The Sydney Harbour Concours d’Elegance is pleased to announce its dates for next year. The ninth edition of the Southern Hemisphere’s leading internationally recognised concours will take place on 26th – 28th February 2027. Once again the venue will be iconic Cockatoo Island in the heart of the idyllic Sydney Harbour, surely one of the most picturesque venues of any of concours event worldwide, in one of the most beautiful and vibrant cities on earth.
This is what James Elliott, editor-in-chief of Octane Magazine had to say about this year’s event on LinkedIn recently, “What’s more important to a concours – the venue or the cars? “Obviously the cars,” you shout, but a rotten venue can put the mockers on even the most astonishing display of metal. Plus, you wouldn’t think that any event that can attract top tier cars could struggle for an appropriate canvas on which to display them, yet I have seen much-vaunted concours make terrible relocation decisions, sometimes out of necessity, but occasionally by choice. And some venues, even some high-profile ones currently in use, should work but somehow just don’t. Atmosphere, flatness, the angle the wind blows through at, or any other combination of factors can make somewhere that looks great on paper feel desolate on the wrong day, a few gaps in the line-up very quickly starting to feel like a raft of no-shows.

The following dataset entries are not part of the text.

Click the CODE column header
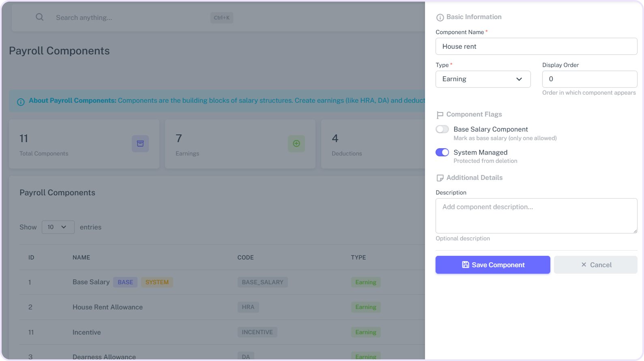 245,257
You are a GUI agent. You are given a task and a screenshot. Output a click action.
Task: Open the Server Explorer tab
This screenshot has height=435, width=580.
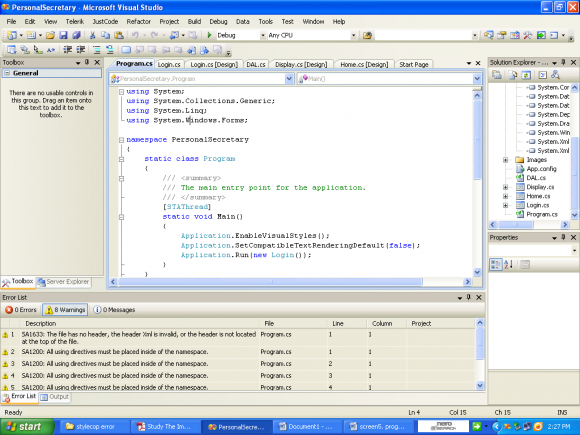tap(64, 282)
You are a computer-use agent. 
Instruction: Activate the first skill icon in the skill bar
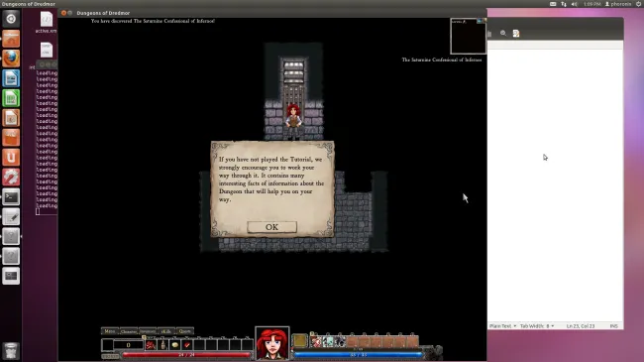pyautogui.click(x=316, y=341)
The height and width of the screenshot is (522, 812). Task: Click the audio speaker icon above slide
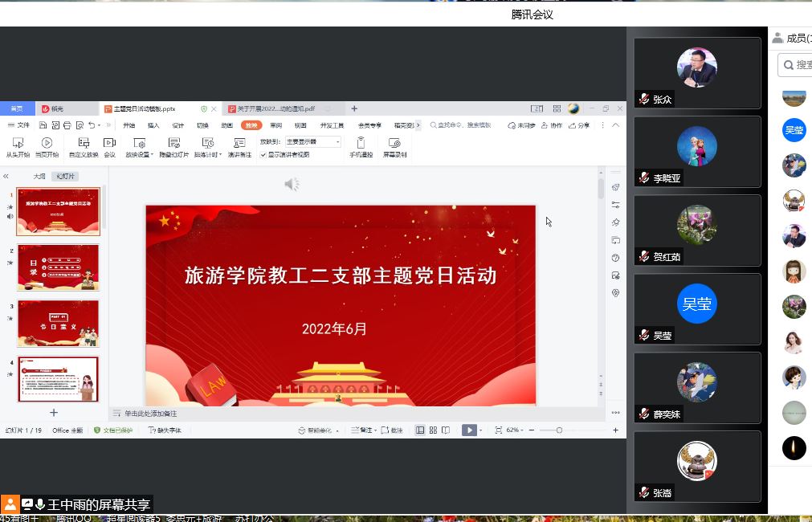click(x=292, y=185)
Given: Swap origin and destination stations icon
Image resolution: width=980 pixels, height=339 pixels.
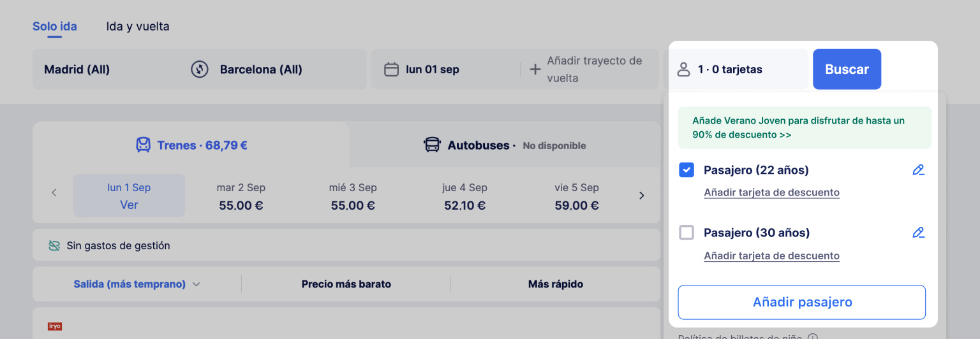Looking at the screenshot, I should pos(200,69).
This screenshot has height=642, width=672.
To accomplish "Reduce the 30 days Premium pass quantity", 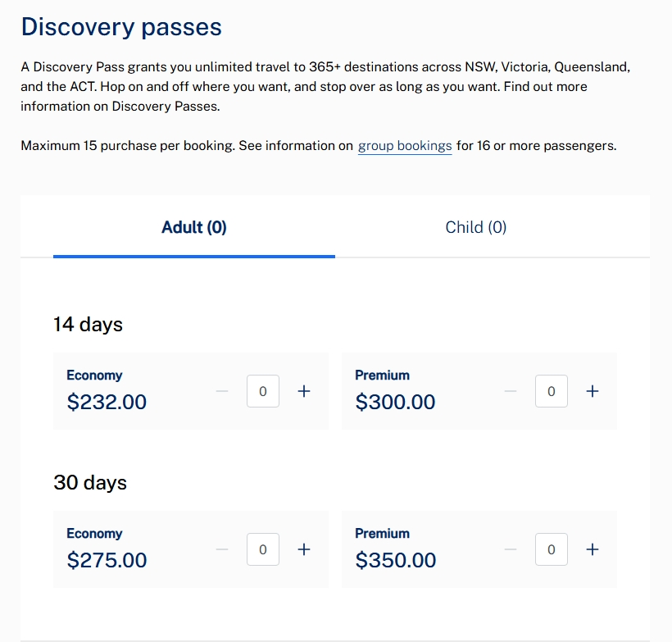I will (x=511, y=549).
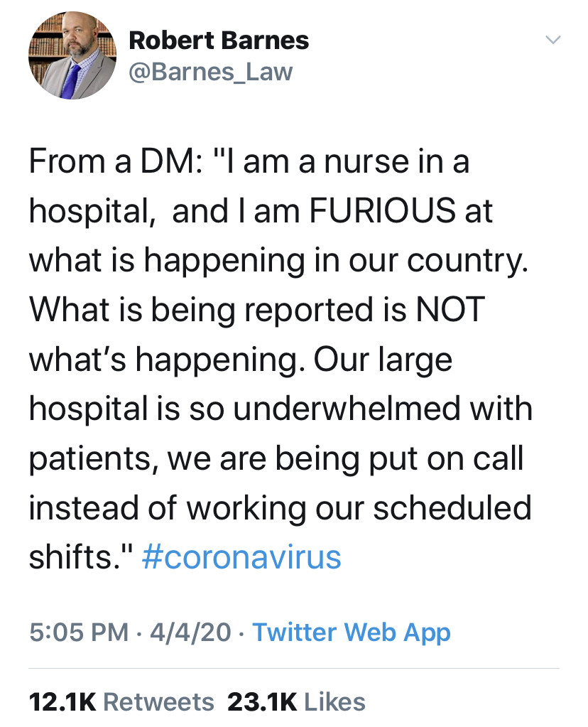Click the divider line above the Retweets count

coord(294,668)
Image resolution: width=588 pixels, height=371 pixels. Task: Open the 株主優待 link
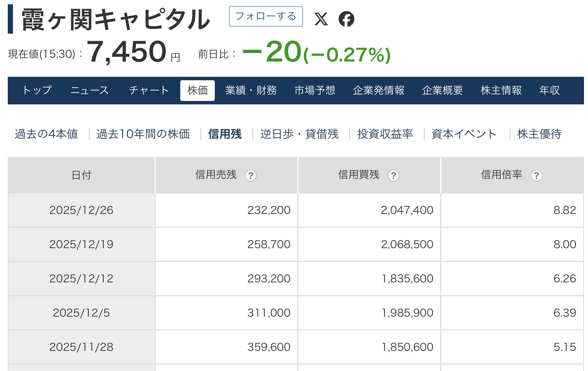coord(539,134)

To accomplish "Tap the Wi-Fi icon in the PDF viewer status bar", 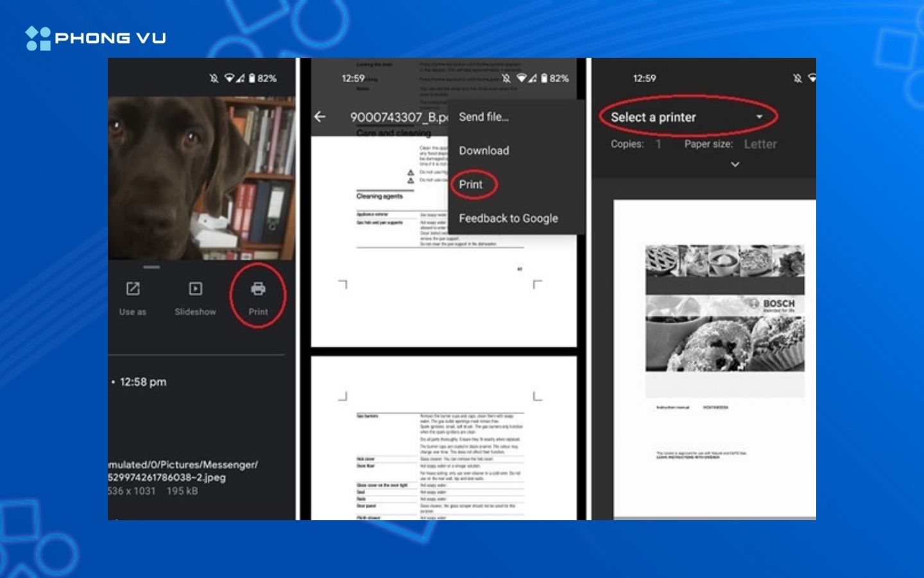I will pos(521,78).
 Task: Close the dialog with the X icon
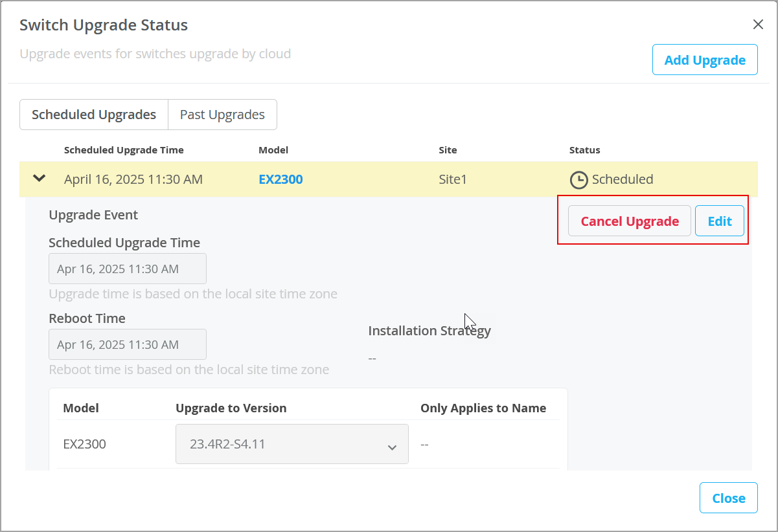(758, 25)
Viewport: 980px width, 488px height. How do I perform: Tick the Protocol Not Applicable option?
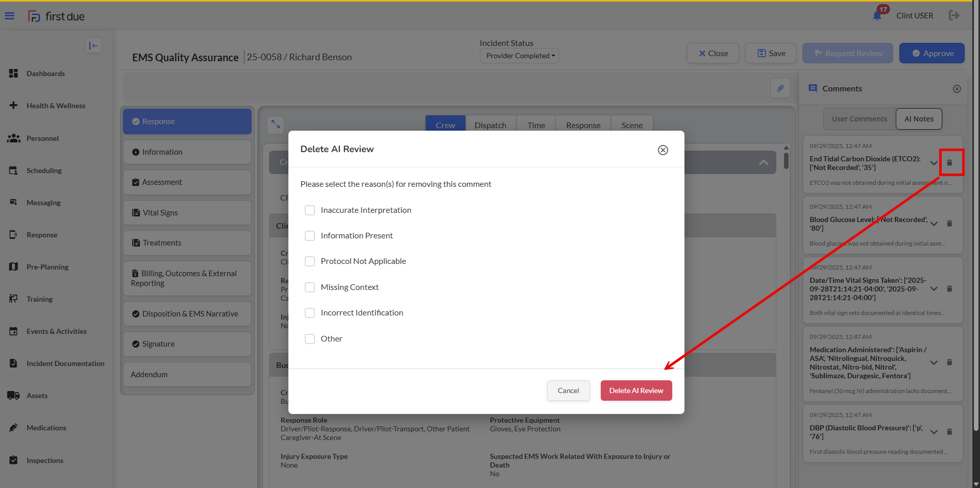tap(310, 261)
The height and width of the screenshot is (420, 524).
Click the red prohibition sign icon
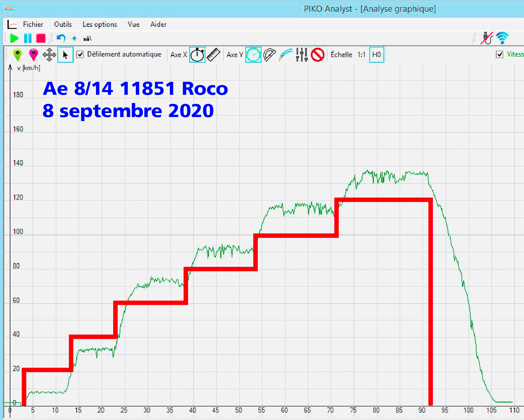[x=318, y=55]
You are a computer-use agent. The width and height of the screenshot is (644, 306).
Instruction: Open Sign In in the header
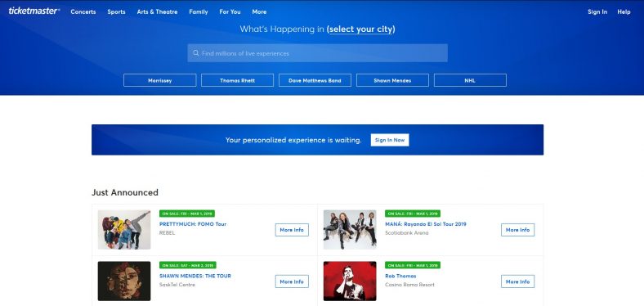(x=597, y=12)
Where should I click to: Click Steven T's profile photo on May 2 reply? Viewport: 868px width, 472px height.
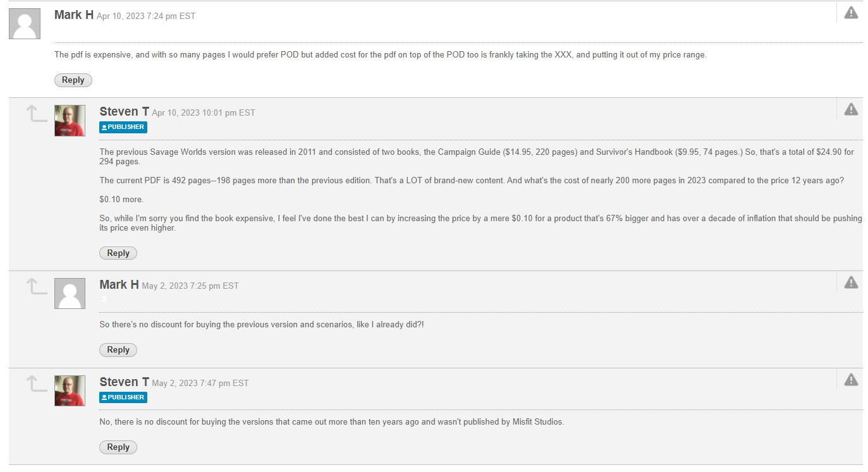70,390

Speaking of which, you also need somewhere that can ride out whatever the weather gods throw at you (big thumbs up for ModaMiami there).
I always loved the Hurlingham Club as a venue (maybe because I can walk to it), but no event seems to be able to really put down roots there. There are golf courses all over the world that are spot-on, too, but I also want a different kind of wow and no traffic jams – there’s nothing worse than feeling flustered, harassed and angry before you have even got into a concours.
Both Salon Privé and Concours of Elegance score highly on the traffic jam avoidance front by separating the parking from the event, but perhaps the best way is to entirely take away the option to get stuck in traffic in the first place. The London Concours does that pretty well (you can drive into the City of London, but why would you when there are several tube stations in easy walking distance?), but nowhere does it better than the Sydney Harbour Concours of Elegance.
Because it is held on a 44-acre UNESCO world heritage site – formerly a prison and a shipyard – in the middle of Sydney Harbour, there are no roads or bridges to it. The concours cars (and everything else from sound systems to catering) arrive by barges, while the visitors must also get there by watercraft. The locals are pretty blasé about this aspect, they don’t get how cool it is as a tourist to take a ferry to such an event, to tour the harbour, go under the bridge and pass in almost touching distance of the Opera House, and all for the price of a bus ticket. Of course, you can arrive by superyacht if you prefer.
I know I am a bit of a cheerleader for this event, but I have always had a soft spot for Australia and the ferociously passionate car culture there (a pre-war Bugatti and a Ferrari 275GTB both drove 1000km from Melbourne to be shown this year) and just wish more people could see it and experience it as I have. Sydney in late summer and no traffic jams, what could be better?”